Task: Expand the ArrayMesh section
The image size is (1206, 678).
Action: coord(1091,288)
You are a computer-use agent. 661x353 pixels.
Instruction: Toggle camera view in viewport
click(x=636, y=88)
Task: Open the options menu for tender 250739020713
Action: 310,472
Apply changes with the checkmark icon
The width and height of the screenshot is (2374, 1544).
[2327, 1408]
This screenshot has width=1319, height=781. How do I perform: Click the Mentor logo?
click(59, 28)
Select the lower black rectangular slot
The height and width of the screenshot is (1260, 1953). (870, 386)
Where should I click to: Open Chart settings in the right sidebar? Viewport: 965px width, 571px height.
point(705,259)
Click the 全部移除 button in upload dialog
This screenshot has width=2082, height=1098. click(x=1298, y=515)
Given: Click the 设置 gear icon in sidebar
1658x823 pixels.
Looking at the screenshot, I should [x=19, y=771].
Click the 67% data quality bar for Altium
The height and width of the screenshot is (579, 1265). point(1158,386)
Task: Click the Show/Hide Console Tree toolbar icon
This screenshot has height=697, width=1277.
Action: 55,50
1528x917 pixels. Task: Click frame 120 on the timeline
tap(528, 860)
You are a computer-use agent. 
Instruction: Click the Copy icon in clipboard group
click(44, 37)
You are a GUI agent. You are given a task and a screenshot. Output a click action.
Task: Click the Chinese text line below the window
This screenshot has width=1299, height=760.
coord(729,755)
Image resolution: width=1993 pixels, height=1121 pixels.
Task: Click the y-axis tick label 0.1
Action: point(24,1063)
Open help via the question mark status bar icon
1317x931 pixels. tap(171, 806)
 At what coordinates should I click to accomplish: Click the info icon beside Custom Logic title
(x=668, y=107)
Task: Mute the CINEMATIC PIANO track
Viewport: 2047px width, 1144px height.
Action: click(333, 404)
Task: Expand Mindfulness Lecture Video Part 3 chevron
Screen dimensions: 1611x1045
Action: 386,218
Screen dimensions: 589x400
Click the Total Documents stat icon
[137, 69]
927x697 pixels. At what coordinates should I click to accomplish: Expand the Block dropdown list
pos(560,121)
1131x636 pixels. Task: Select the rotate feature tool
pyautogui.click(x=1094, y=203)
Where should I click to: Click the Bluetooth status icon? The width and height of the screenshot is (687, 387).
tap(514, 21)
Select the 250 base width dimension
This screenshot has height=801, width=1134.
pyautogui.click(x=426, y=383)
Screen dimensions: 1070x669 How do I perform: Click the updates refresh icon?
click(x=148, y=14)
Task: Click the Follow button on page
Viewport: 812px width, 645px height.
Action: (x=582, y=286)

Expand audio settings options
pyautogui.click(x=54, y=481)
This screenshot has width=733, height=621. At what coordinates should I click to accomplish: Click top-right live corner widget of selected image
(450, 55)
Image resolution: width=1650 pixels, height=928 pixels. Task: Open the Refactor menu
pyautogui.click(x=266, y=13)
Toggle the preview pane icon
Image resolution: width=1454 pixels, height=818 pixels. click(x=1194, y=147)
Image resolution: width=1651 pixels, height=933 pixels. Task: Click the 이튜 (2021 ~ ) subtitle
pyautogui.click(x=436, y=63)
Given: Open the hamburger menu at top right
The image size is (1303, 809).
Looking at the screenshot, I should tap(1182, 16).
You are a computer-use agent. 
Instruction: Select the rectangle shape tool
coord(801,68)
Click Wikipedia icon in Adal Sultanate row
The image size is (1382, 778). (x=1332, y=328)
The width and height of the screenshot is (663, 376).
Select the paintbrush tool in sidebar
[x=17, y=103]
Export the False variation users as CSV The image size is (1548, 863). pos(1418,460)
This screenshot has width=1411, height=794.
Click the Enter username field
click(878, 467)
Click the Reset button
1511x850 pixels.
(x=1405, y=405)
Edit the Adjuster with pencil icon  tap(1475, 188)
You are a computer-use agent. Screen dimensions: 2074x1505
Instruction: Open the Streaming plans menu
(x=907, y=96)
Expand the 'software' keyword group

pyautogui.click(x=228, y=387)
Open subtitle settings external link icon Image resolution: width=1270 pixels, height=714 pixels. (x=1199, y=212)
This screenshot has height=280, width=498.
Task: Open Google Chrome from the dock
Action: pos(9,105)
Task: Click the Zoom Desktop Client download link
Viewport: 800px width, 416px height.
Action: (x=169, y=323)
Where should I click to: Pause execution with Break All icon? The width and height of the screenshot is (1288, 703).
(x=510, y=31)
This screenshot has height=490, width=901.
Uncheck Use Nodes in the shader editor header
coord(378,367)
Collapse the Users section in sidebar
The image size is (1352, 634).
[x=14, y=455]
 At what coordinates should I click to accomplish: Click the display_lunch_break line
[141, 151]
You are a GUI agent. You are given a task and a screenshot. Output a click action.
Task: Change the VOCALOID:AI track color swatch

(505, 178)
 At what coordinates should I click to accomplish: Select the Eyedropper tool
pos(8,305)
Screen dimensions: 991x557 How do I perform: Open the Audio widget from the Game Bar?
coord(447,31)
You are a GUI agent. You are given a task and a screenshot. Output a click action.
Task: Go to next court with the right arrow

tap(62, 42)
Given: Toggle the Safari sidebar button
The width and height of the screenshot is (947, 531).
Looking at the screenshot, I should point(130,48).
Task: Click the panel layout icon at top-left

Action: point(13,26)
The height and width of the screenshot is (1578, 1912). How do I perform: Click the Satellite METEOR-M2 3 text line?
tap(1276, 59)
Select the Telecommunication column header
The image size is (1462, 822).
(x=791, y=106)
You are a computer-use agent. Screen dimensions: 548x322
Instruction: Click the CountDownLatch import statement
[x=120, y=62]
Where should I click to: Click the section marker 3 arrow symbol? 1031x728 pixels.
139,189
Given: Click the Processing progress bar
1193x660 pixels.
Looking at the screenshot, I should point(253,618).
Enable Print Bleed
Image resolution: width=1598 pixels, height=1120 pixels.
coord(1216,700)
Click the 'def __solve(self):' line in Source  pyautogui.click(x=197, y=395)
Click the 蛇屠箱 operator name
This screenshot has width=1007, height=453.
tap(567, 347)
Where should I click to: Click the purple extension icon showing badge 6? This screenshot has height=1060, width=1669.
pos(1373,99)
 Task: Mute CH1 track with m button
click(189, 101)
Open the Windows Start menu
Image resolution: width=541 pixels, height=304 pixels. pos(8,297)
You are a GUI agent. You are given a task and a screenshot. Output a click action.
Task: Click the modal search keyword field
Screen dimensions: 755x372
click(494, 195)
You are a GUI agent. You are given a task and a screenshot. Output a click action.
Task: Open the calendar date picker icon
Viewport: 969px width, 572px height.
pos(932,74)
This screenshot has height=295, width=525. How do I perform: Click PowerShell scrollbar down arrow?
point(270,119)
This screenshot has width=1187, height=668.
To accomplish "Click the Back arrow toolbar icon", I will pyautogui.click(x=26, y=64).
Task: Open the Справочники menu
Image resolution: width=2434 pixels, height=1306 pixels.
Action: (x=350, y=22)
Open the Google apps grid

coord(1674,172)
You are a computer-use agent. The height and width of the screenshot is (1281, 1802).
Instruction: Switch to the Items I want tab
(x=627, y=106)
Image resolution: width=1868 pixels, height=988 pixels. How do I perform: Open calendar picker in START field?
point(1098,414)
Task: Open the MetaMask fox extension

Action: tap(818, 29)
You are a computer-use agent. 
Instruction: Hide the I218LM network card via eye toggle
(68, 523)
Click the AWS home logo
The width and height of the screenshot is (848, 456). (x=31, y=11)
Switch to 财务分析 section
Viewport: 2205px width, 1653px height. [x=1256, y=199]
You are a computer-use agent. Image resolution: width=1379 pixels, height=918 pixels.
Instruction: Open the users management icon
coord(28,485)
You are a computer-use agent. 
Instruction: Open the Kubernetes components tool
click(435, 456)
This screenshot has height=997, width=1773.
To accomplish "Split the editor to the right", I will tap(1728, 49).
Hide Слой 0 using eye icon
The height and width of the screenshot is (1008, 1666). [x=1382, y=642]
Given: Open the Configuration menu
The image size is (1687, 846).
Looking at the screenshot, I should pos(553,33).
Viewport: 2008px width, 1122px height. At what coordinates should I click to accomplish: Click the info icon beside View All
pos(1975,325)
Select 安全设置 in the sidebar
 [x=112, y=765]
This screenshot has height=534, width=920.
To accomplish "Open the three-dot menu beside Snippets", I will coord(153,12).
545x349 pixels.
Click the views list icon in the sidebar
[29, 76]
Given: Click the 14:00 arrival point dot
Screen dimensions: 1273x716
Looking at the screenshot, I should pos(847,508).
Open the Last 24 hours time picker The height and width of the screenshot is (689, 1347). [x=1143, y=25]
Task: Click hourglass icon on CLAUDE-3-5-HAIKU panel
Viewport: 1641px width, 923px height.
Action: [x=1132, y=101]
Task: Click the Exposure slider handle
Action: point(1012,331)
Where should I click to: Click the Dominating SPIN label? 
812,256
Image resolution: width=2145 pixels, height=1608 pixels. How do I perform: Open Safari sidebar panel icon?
==================================================
● **Instructions to follow**
Copy exactly the opening line of the material, the line bearing "You are a computer-use agent. 661x353 pixels.", and every line between them. Include nothing else.

● **Answer for the task**
Task: Expand the ArrayMesh section
The image size is (1206, 678).
Action: coord(1091,288)
You are a computer-use agent. 661x353 pixels.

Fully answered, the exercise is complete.